FOX59 reports that in September someone on a golf cart went by a mobile home in the 2100 block of Rangeline Road, near Rangeline Nature Preserve, and contacted police after they “heard dogs barking and going crazy.”
On September 18, officer John Owen went to the home in question and while no one was there, he did see dogs and chickens on the property. Officer Owen saw five dogs on chains and six chickens in a cage. There was no sign of food or water for the poor animals, and Officer Owen described the dogs as “very thin with observed ribs and open wounds.”
Police later learned that PETERSON was the owner of the property and on September 21, officer Owen returned to the home with an officer with the Indiana Gaming Commission and executed a search warrant which led to eight dogs and six chickens being removed from the home. Police also found and seized fighting paraphernalia.
All the dogs were American Staffordshire/Pitbulls and had untreated injuries.

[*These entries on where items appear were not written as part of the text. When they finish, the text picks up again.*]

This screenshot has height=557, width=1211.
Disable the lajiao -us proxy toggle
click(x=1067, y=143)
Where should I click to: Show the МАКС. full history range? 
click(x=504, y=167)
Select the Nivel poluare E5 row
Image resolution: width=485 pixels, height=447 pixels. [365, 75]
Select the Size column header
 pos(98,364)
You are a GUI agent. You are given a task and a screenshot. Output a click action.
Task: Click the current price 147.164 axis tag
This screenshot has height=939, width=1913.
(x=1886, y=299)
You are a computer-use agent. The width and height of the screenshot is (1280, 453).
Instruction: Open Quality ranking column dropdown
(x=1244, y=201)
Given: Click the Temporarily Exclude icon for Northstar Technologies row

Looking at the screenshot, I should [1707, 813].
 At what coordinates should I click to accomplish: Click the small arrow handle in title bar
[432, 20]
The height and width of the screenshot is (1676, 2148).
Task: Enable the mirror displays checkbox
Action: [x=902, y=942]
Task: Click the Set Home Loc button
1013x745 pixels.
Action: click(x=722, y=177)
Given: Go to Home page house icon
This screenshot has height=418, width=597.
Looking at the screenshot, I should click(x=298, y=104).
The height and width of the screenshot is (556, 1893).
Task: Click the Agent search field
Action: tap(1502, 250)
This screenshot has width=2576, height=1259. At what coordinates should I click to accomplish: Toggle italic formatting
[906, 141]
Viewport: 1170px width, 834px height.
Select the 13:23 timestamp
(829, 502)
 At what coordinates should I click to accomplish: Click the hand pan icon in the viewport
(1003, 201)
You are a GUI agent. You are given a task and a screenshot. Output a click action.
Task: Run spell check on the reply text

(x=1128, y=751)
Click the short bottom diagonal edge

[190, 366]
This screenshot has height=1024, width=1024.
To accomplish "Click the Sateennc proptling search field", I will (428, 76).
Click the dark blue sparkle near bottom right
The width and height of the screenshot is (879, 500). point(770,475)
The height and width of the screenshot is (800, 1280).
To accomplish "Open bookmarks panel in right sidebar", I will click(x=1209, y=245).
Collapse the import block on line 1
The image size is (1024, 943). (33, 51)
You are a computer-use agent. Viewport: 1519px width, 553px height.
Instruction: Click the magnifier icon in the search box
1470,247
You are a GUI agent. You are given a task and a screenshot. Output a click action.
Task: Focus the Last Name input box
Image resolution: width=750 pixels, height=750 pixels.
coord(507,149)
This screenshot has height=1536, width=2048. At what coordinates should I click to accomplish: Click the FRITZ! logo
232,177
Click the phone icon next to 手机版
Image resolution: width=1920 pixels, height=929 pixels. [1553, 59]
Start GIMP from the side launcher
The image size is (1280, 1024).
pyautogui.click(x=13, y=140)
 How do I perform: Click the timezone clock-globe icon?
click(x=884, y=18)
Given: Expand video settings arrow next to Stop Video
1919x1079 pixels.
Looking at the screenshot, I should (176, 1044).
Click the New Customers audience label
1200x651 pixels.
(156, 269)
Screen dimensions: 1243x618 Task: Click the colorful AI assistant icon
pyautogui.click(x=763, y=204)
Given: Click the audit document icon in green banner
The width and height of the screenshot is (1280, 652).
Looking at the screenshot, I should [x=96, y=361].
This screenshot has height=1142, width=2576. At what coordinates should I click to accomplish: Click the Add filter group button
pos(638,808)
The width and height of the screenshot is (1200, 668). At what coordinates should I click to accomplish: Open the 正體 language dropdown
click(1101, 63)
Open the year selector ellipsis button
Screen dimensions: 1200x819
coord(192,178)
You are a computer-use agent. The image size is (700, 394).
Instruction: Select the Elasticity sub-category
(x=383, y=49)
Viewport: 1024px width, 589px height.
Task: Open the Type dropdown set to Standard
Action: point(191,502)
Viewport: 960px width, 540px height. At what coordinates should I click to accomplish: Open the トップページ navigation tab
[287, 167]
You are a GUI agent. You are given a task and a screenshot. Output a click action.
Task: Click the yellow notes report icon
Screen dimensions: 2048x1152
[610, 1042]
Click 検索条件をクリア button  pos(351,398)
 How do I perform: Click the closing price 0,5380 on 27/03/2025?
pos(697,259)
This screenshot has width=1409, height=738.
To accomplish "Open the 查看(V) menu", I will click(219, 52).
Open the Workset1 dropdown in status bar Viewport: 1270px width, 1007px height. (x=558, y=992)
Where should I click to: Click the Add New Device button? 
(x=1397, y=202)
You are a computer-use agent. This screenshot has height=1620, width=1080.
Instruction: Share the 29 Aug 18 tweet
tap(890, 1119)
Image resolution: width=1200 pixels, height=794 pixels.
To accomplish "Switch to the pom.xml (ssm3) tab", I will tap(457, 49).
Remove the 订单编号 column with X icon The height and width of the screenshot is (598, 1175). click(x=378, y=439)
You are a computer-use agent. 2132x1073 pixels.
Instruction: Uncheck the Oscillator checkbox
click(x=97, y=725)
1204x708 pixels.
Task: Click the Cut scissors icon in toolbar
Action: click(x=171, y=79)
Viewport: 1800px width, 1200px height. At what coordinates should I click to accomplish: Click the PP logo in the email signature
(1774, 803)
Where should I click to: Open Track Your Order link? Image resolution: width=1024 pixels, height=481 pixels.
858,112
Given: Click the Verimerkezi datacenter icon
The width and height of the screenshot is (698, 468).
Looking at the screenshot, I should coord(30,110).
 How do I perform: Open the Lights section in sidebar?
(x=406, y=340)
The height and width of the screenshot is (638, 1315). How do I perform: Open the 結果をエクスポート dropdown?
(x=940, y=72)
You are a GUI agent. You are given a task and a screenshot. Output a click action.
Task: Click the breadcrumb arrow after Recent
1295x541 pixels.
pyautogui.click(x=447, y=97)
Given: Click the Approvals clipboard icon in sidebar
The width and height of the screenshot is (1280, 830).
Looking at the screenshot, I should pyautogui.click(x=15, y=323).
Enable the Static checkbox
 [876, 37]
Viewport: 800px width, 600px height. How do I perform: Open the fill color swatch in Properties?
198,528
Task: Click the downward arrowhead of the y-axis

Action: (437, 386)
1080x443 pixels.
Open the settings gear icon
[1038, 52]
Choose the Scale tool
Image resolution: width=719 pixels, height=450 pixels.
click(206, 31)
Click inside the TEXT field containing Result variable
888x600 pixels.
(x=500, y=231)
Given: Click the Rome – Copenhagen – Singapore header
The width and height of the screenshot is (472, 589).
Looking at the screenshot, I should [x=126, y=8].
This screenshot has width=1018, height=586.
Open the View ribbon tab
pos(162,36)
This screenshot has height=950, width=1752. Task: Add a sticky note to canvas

Five of them, as stated before, were first seen during the first visit. The other three, were discovered inside the mobile home in cages where they were “standing or lying down in feces and urine.” One of the three dogs found in cages had a deformed leg. A veterinarian determined it was indicative of a break that was never treated.
As reported by FOX59, “The wounds on the dogs were in various stages of healing and centered on the head and front of the body, a sign police say is consistent with dogfighting. The chickens also had injuries on their beaks and bodies that a board of health doctor said were indicative or ‘being scared or startled in their enclosure’.”
Police also said one of the dogs (who was approximately 30 pounds) was tethered to a pole by a 10-pound chain. Court documents say this type of restraint is typically used in dogfighting training.
When the dogs were removed from the home, they were put in an Animal Control vehicle in separate units.
According to investigators the dogs were not overly aggressive towards human contact but became extremely aggressive towards the other dogs.
Court documents say that the dogs reacted so violently when placed next to each other and on a couple of occasions they were able to break through the walls and attack each other.
LET’S KEEP IN MIND THAT THESE INNOCENT SOULS WERE TAUGHT TO FIGHT AND BE AGGRESSIVE AGAINST THEIR WILL!!!!
A doctor who examined the dogs found all of them had wounds that were in various stages of healing, “indicating a pattern of fighting.” Six of them had a significant amount of bite wounds, and the other two had less extensive wounds.
Charges against PETERSON were filed on October 20, and an order was granted October 28, for the Animal Protection League to determine the disposition of the animals seized.
PETERSON is charged with Level 6 felony possession or purchase of an animal for fighting, Level 6 felony animal fighting contest promoting, Class A misdemeanor cruelty to an animal, Class A misdemeanor possession of animal fighting paraphernalia and charged with harboring a nonimmunized dog.
Online records show PETERSON was released on his own recognizance one hour after his arrest.
The Herald Bulletin reports that PETERSON has been accused of animal fighting before and that he was previously investigated by the Anderson Police Department’s Animal Control Division for animal fighting.
Kris Ockomon, director of Anderson’s Animal Control, explained to Officer Owen that their investigation could not prove animal fighting although it was suspected, and the Indiana Gaming Commission assisted with the investigation.